6. “The Scent of Secrets” by Jane Thynne
For all the myriad novels written about the fight against Hitler, there are few that take place in the belly of the beast–in Berlin, rather than on the battlefield or in some sympathetic Allied nation. But the world of Nazi Berlin is exactly what we get in “The Scent of Secrets,” and it’s fascinating. Heroine Clara Vine is half-German and half-English, a Mitford-esque society girl making her living on the Berlin film scene as an actress . . . but secretly she uses her connections to Nazi high society to spy for England. The details of Third Reich weddings, bride schools where German girls are trained for marriage, and the shark-like waters where high-society Nazi wives like Magda Goebbels and Emmy Goring rule the roost make for some of the most chilling world-building I’ve read.
Buy for: your fiery feminist grandmother, who will drop some very ungrandmotherly expletives about the pernicious doctrine of Kinder, Kirche, und Kuche as she devours every page.
7. “The Summer Before the War” by Helen Simonson
Humorous, heart-breaking, tender, and tragic: a small English village with its cast of eccentrics, academics, intellectuals, and locals, all thrown into disarray first by the arrival of Belgian refugees fleeing the pre-WWI conflict in Europe, and then by the overwhelming tide of war itself.
Buy for: your mother, if like mine she swoons both for rural English novels and Wilfred Owen’s war poetry.
8. “The Fireman” by Joe Hill
Writing talent must run in Stephen King’s family, because the horrormeister’s son pens a thrilling tale here. It’s a familiar dystopian saga of a band of survivors hiding from the fallout of a strange incendiary plague–but the high-wire pacing, the sympathetic characters, and some truly detestable villains make this dystopian epic a standout.
Buy for: your brother in the fire department. He’ll get a kick out of the mysterious pyro-gifted hero.
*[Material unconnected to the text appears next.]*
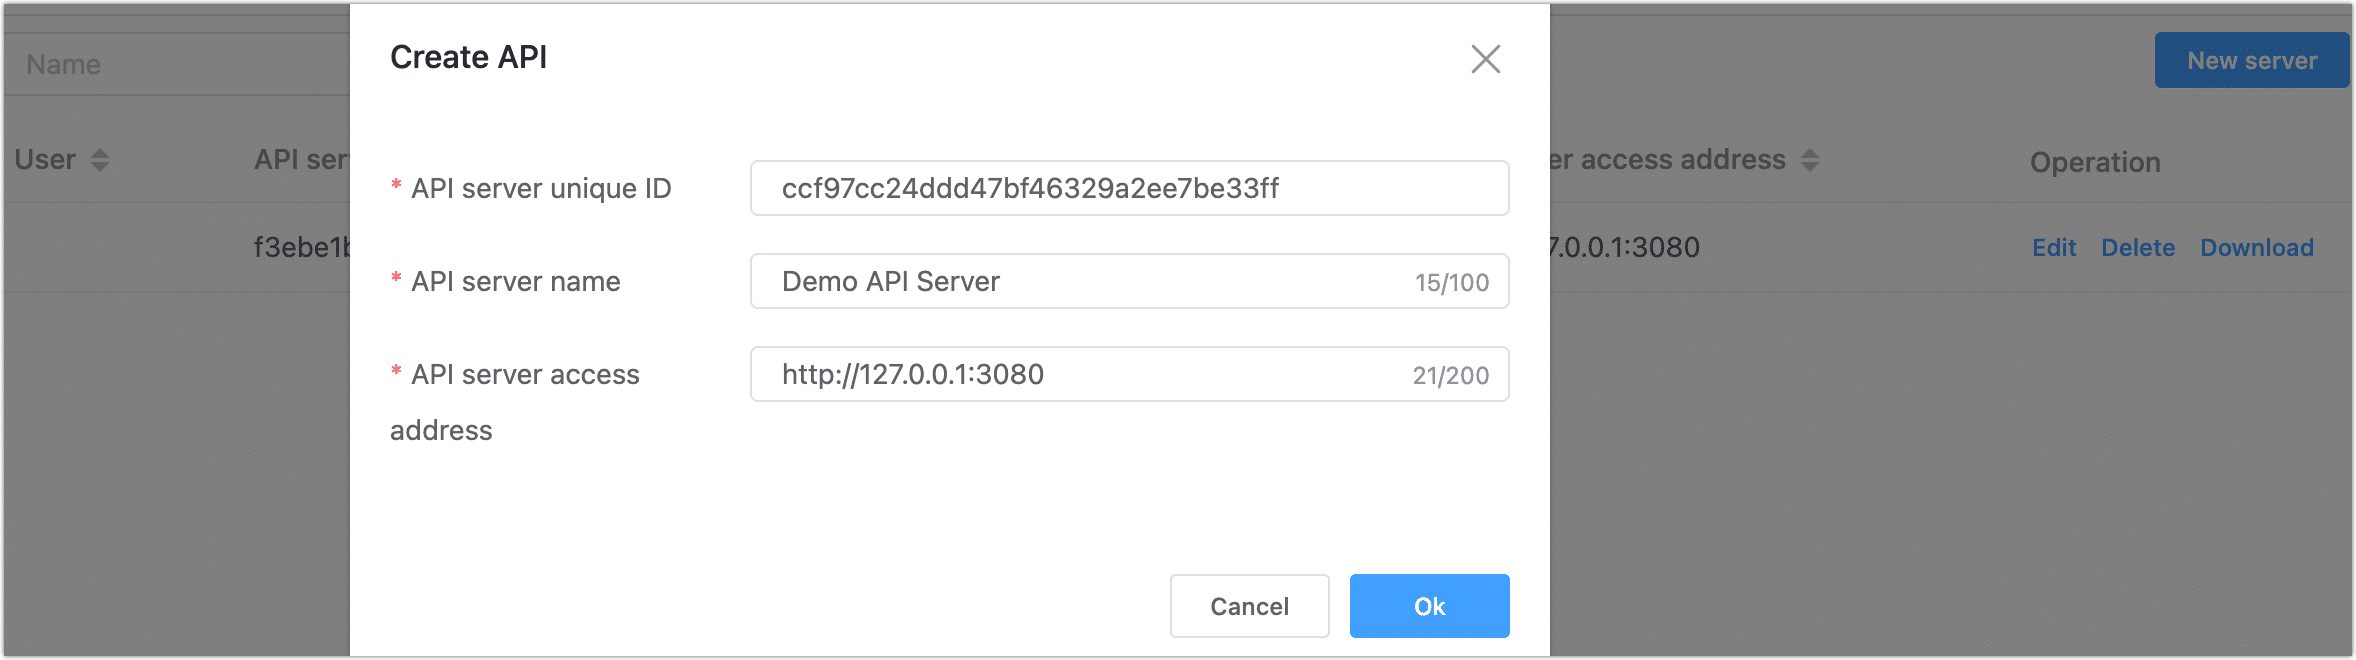Click the Create API dialog title
Viewport: 2356px width, 660px height.
click(468, 57)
9. “America’s First Daughter” by Stephanie Dray & Laura Kamoie
Sure, I’m good friends with both authors–but this was one of the break-out historicals of the year, coming 3rd in the Goodreads Choice Awards, so clearly there are plenty of readers out there who agree with me about the merits of this warts-and-all look at one of our most complicated, troubling Founding Fathers. Told through the eyes of Jefferson’s daughter Patsy, AFD examines themes of racism, slavery, politics, revolution, domestic abuse, war, and the secret legacy that all those influences has left in America’s past.
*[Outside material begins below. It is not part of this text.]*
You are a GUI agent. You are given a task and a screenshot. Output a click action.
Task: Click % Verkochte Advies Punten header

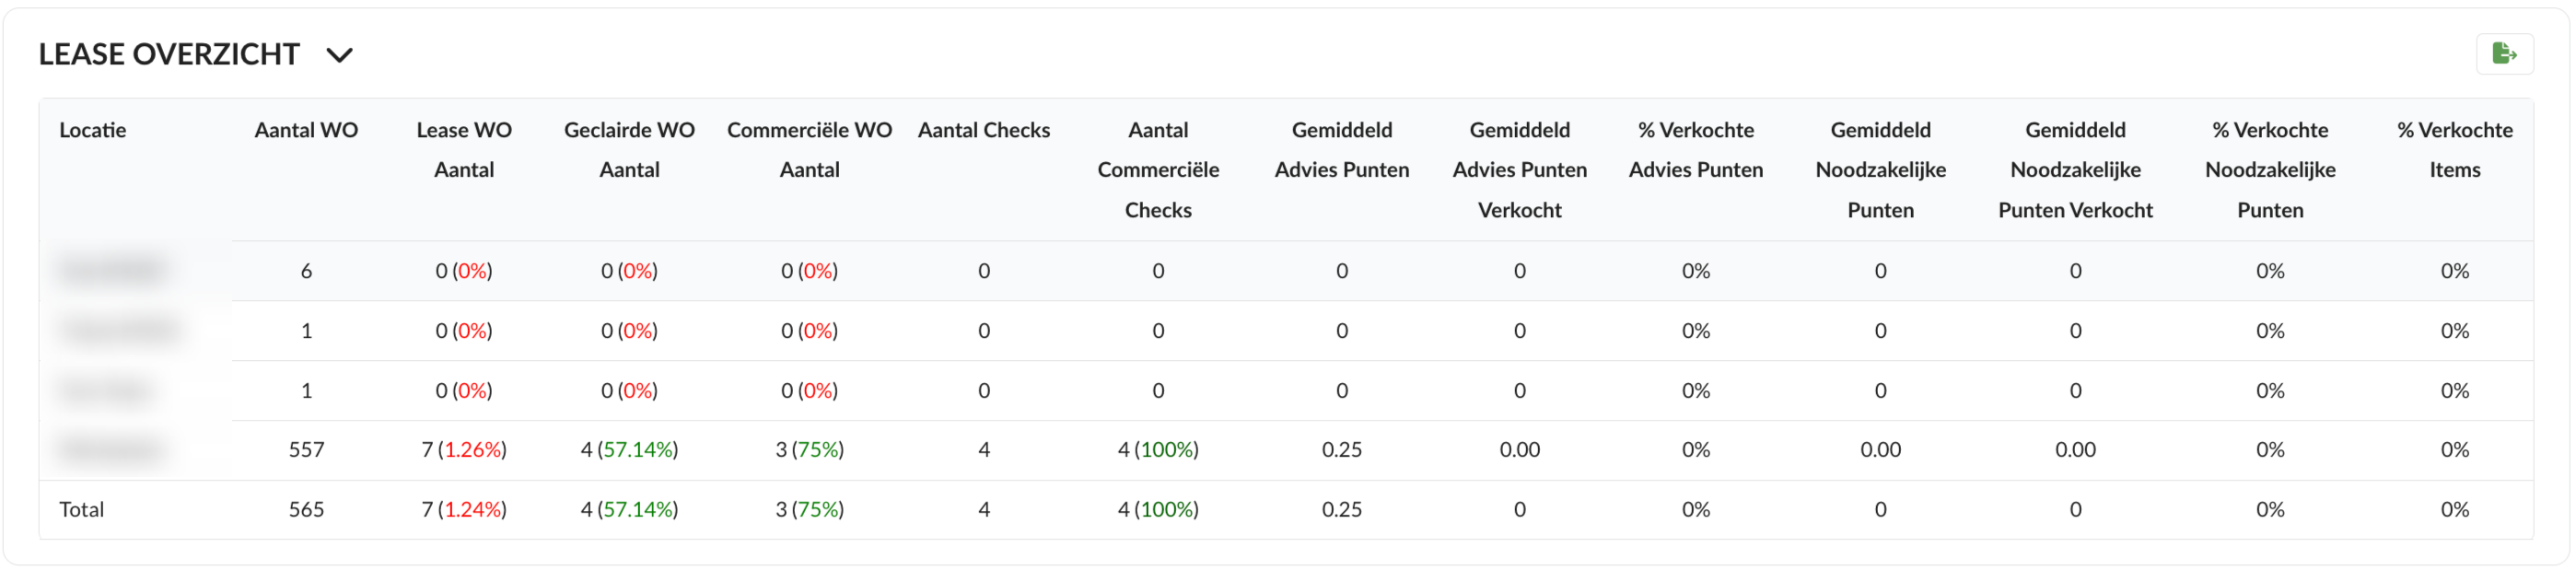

Buy for: your civics-minded dad who still can’t understand how the election turned out the way it did, and who has been reading a lot of American history ever since to figure out how exactly we got here.
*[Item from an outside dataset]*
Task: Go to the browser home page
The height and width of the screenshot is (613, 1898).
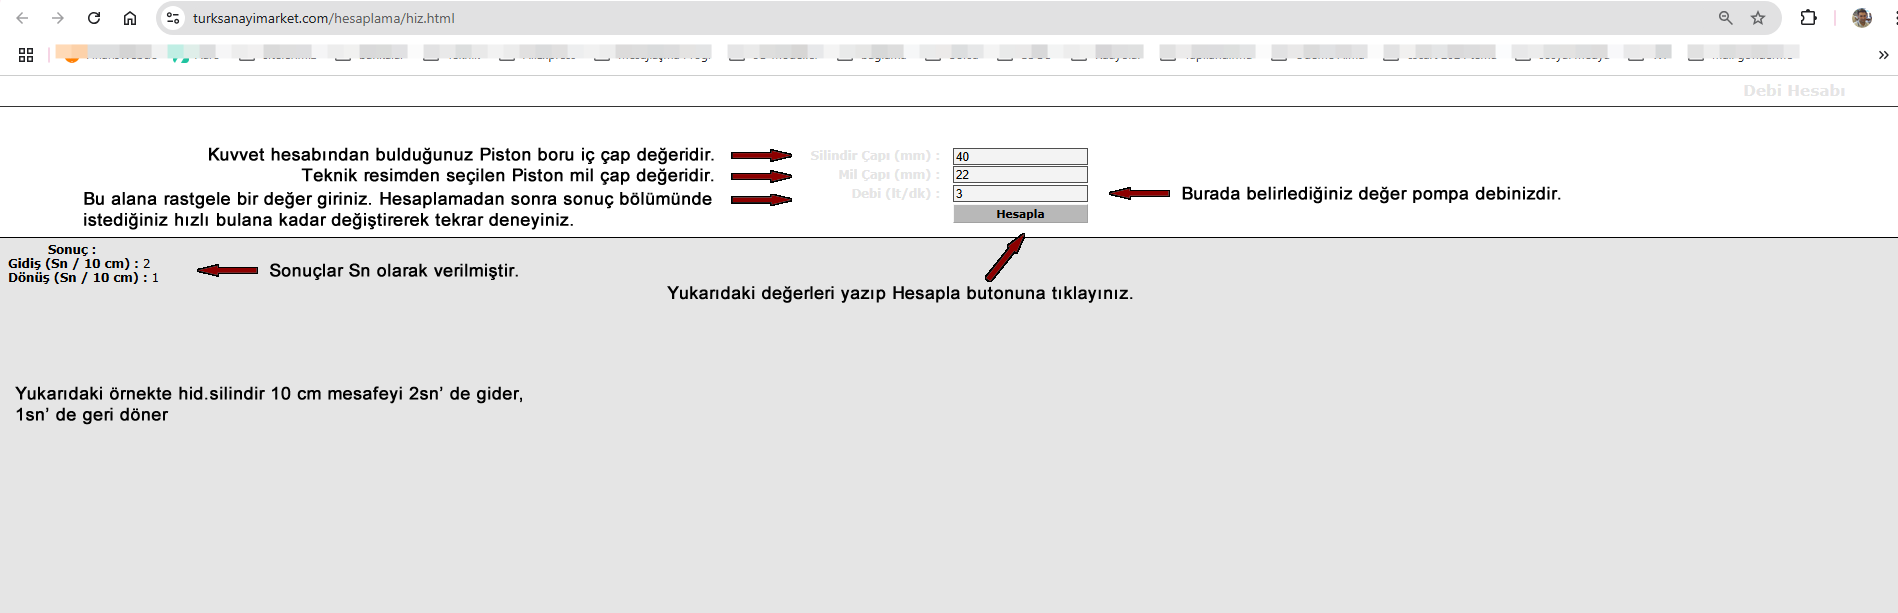Action: click(130, 18)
10. “Before The Fall” by Noah Hawley
A private plane inexplicably crashes into the ocean fifteen minutes after take-off, and only two survivors emerge from the wreckage. Why? This deeply character-driven twister of a story unravels forward and backward from the central accident: the survivors limping ahead into the chaotic aftermath of the crash, and the dead who one by one tell the stories that brought them to the plane on that fatal morning. Who or what caused the crash? The answer will surprise and move you.
Buy for: your brainiac husband, who lives to untangle plotty whodunits. Bet him dinner at a 3-star restaurant if he fingers the right perp. Smile, collect your filet mignon and bay scallops, and admit you didn’t get this one right on your first read either.
Get thee hence to a bookstore and finish up your holiday shopping. Happy Saturnalia!